# [WHAT YOU ARE ASKED TO DO]
What is needed is an exact copy of the lines in the listing below, from the one with "You are a GUI" up to and including the one with "This screenshot has width=1517, height=979.", with no other lines.

# [DATA PROVIDED]
━━━━━━━━
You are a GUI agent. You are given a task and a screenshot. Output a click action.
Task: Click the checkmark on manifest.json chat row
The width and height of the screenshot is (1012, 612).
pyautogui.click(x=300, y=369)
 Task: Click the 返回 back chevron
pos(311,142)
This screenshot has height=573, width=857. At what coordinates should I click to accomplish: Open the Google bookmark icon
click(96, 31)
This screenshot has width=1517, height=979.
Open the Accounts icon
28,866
━━━━━━━━
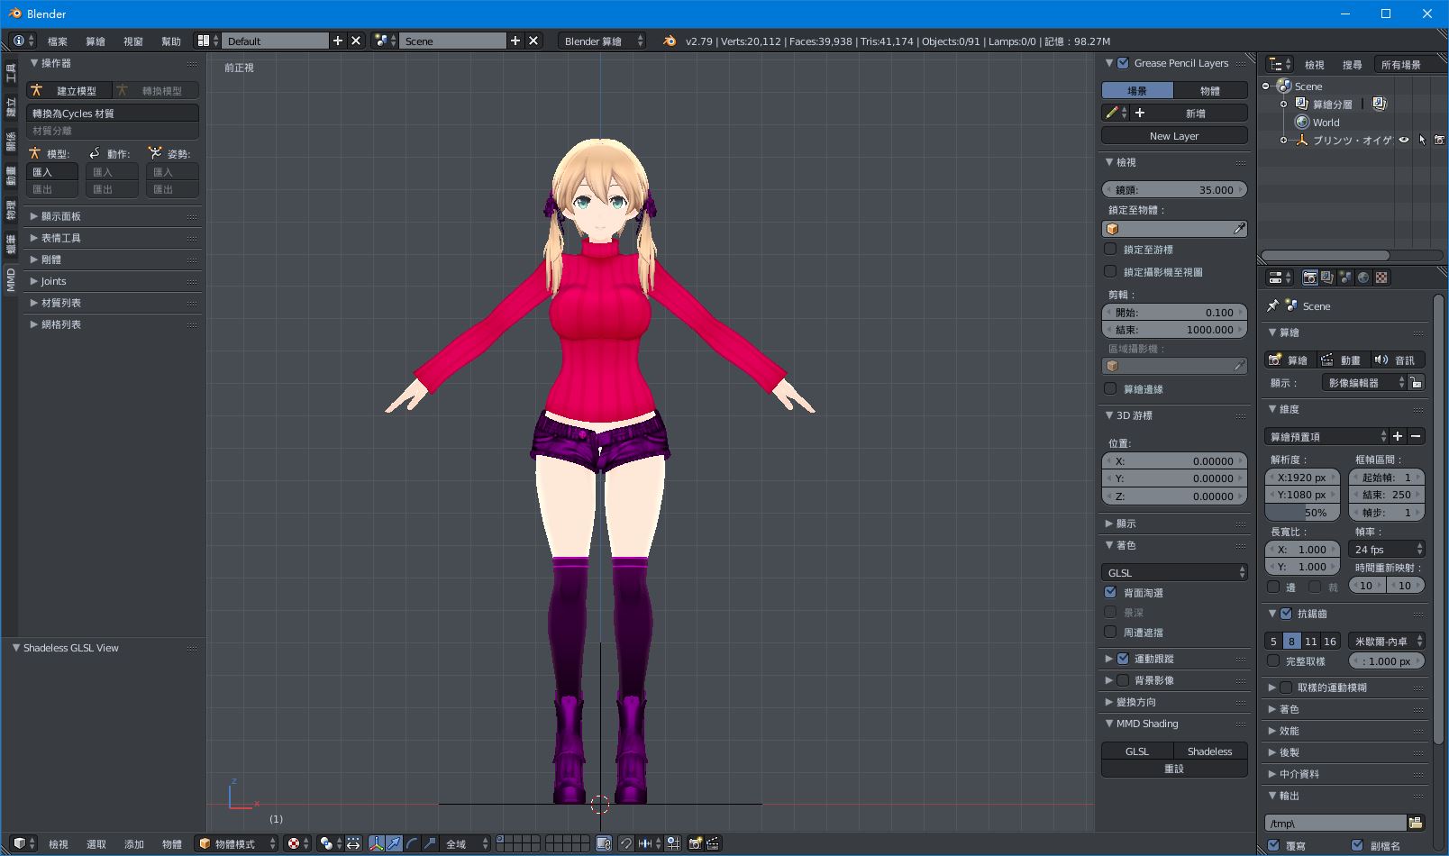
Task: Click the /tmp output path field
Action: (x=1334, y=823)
━━━━━━━━
# [ANSWER SPACE]
You are a GUI agent. You are given a task and a screenshot. Output a click action.
Task: Click the checkmark on manifest.json chat row
The width and height of the screenshot is (1012, 612).
pyautogui.click(x=300, y=369)
 Task: Click the 返回 back chevron
pos(311,142)
This screenshot has height=573, width=857. At what coordinates should I click to accomplish: Open the Google bookmark icon
click(96, 31)
This screenshot has width=1517, height=979.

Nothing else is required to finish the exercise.